Records from a data collection:
******************************

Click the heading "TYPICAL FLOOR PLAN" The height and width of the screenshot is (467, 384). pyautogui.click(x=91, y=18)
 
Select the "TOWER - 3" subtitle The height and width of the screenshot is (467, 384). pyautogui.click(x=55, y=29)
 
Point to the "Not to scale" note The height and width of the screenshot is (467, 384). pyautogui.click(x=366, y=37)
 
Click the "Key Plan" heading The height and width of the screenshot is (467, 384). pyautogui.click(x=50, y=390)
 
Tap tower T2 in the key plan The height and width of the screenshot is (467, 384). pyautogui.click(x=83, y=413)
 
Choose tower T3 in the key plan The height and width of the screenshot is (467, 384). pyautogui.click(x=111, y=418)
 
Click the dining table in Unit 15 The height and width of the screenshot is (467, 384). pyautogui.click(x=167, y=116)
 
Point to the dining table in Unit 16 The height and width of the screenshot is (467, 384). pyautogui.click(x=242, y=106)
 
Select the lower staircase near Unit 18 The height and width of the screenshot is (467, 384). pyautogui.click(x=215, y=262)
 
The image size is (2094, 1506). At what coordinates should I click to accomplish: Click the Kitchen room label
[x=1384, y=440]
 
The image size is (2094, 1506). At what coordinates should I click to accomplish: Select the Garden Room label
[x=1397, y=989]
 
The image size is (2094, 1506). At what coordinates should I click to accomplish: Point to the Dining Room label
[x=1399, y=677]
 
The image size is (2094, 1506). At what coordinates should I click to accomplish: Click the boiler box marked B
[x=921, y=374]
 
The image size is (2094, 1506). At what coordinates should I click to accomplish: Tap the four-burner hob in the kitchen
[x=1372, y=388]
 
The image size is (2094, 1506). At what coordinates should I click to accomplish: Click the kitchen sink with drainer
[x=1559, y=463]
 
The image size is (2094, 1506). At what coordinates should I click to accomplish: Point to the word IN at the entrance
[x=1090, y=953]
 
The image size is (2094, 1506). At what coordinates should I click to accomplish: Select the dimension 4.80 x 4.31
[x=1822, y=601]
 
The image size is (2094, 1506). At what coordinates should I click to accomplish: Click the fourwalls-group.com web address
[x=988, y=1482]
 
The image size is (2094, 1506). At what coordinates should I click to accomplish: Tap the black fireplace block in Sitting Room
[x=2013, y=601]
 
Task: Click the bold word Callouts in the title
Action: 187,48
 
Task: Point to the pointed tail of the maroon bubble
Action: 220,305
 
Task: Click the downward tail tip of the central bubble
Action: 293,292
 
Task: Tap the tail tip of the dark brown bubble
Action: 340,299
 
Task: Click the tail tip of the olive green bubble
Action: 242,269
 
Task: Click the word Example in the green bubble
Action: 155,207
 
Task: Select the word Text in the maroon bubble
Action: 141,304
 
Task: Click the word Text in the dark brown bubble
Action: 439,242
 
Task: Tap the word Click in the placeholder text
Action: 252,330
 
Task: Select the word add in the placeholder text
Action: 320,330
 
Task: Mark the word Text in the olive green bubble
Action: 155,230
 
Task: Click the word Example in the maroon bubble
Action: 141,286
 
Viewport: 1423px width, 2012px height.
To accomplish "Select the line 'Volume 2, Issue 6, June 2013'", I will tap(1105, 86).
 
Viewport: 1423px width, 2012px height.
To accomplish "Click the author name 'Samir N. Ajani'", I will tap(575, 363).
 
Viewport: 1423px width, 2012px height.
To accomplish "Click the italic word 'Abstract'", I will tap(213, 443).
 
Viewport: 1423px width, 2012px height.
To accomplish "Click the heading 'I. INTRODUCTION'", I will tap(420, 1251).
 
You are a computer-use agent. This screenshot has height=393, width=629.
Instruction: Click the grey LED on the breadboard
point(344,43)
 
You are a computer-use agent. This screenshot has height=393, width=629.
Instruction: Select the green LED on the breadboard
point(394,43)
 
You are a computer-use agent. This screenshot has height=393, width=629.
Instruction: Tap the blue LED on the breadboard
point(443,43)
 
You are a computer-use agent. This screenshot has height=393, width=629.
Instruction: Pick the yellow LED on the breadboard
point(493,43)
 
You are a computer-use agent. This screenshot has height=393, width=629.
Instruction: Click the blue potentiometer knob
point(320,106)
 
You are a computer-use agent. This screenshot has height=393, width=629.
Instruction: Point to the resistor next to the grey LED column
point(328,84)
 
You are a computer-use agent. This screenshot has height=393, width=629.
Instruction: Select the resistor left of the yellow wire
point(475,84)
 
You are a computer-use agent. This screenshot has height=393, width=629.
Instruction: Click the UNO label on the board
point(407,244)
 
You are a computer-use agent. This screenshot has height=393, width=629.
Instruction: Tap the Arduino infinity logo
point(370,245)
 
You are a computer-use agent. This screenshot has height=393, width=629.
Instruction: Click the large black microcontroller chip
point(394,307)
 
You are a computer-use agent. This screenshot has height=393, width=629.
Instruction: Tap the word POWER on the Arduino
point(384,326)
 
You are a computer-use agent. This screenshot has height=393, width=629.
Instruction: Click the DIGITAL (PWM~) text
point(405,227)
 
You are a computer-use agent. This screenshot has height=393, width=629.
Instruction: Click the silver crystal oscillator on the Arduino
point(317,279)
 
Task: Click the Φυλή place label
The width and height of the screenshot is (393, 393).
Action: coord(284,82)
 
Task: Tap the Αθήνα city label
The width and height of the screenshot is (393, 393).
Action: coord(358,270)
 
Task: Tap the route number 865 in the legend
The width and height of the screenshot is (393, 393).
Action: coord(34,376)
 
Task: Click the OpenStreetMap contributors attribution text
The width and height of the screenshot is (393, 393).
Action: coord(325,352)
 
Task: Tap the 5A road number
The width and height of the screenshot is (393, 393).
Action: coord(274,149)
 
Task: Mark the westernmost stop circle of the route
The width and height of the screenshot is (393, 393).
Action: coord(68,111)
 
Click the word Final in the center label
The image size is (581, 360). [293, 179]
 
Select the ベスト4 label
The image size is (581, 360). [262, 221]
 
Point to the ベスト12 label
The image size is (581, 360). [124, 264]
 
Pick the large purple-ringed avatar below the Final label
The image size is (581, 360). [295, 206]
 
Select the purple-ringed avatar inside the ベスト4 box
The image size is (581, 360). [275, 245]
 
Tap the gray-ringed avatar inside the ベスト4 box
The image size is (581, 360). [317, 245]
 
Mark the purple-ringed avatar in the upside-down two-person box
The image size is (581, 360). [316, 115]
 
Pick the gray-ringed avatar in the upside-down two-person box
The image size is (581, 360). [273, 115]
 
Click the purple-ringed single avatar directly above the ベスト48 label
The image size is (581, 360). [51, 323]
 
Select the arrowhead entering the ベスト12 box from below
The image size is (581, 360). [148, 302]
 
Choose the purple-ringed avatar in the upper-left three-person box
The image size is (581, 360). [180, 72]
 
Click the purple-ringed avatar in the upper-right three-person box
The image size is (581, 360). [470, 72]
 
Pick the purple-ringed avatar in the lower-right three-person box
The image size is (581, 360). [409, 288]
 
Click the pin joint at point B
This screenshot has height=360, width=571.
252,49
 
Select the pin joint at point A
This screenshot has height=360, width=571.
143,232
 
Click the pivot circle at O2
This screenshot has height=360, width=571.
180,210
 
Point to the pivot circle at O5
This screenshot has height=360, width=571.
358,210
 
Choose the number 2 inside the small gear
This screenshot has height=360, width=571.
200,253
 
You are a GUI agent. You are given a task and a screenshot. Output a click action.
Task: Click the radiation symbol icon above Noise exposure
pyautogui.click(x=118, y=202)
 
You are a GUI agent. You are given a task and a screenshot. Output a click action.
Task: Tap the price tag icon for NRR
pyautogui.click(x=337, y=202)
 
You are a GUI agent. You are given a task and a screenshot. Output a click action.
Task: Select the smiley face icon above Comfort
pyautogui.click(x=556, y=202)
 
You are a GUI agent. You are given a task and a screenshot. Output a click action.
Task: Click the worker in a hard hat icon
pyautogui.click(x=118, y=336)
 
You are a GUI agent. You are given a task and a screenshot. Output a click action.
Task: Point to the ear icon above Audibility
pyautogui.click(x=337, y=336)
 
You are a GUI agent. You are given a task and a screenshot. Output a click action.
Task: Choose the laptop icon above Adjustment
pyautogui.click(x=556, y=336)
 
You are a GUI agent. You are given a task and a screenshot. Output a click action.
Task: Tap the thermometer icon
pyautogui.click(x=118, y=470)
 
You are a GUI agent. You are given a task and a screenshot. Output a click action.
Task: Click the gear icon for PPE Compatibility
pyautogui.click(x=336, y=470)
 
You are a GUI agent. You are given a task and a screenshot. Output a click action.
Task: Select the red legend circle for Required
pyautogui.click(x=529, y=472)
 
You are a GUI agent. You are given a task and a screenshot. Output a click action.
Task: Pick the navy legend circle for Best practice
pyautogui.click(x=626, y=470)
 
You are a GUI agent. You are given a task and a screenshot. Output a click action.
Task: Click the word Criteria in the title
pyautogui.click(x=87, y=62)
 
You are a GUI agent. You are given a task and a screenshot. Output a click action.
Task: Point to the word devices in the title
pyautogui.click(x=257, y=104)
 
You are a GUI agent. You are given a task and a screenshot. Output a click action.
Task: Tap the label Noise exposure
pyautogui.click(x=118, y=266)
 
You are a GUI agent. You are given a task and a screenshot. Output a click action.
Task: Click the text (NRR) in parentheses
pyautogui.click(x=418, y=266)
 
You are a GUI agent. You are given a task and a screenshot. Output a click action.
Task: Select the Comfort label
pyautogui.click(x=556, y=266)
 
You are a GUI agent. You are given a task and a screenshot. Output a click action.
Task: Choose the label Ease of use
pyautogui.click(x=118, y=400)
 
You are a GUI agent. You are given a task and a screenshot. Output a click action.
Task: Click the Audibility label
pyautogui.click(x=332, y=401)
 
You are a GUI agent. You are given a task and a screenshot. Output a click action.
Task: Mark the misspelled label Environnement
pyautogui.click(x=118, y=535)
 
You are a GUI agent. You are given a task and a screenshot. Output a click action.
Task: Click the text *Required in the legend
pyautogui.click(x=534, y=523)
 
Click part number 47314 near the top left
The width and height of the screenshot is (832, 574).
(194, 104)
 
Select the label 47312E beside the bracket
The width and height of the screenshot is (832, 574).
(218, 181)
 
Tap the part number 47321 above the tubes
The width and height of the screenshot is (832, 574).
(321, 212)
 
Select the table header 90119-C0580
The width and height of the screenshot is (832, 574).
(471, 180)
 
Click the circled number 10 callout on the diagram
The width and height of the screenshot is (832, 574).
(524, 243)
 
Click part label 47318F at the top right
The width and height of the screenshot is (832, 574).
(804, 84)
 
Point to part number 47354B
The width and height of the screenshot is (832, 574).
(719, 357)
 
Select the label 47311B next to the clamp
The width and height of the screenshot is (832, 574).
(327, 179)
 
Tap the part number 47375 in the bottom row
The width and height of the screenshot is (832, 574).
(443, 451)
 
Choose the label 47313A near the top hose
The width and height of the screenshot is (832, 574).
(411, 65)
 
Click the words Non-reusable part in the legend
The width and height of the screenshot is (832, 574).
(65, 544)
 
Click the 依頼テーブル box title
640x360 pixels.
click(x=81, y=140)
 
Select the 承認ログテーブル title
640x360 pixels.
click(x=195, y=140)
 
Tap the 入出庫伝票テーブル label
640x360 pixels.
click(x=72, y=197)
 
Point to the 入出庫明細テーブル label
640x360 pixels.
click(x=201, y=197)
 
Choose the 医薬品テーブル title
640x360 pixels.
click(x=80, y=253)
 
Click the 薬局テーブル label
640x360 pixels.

******************************

Format everything in the records from the line containing "Select the purple-ringed" down to the line containing "The image size is (581, 360). [180, 72]" as a numbered list. Include both of those lines and leave out any blank lines.

1. Select the purple-ringed avatar inside the ベスト4 box
2. The image size is (581, 360). [275, 245]
3. Tap the gray-ringed avatar inside the ベスト4 box
4. The image size is (581, 360). [317, 245]
5. Mark the purple-ringed avatar in the upside-down two-person box
6. The image size is (581, 360). [316, 115]
7. Pick the gray-ringed avatar in the upside-down two-person box
8. The image size is (581, 360). [273, 115]
9. Click the purple-ringed single avatar directly above the ベスト48 label
10. The image size is (581, 360). [51, 323]
11. Select the arrowhead entering the ベスト12 box from below
12. The image size is (581, 360). [148, 302]
13. Choose the purple-ringed avatar in the upper-left three-person box
14. The image size is (581, 360). [180, 72]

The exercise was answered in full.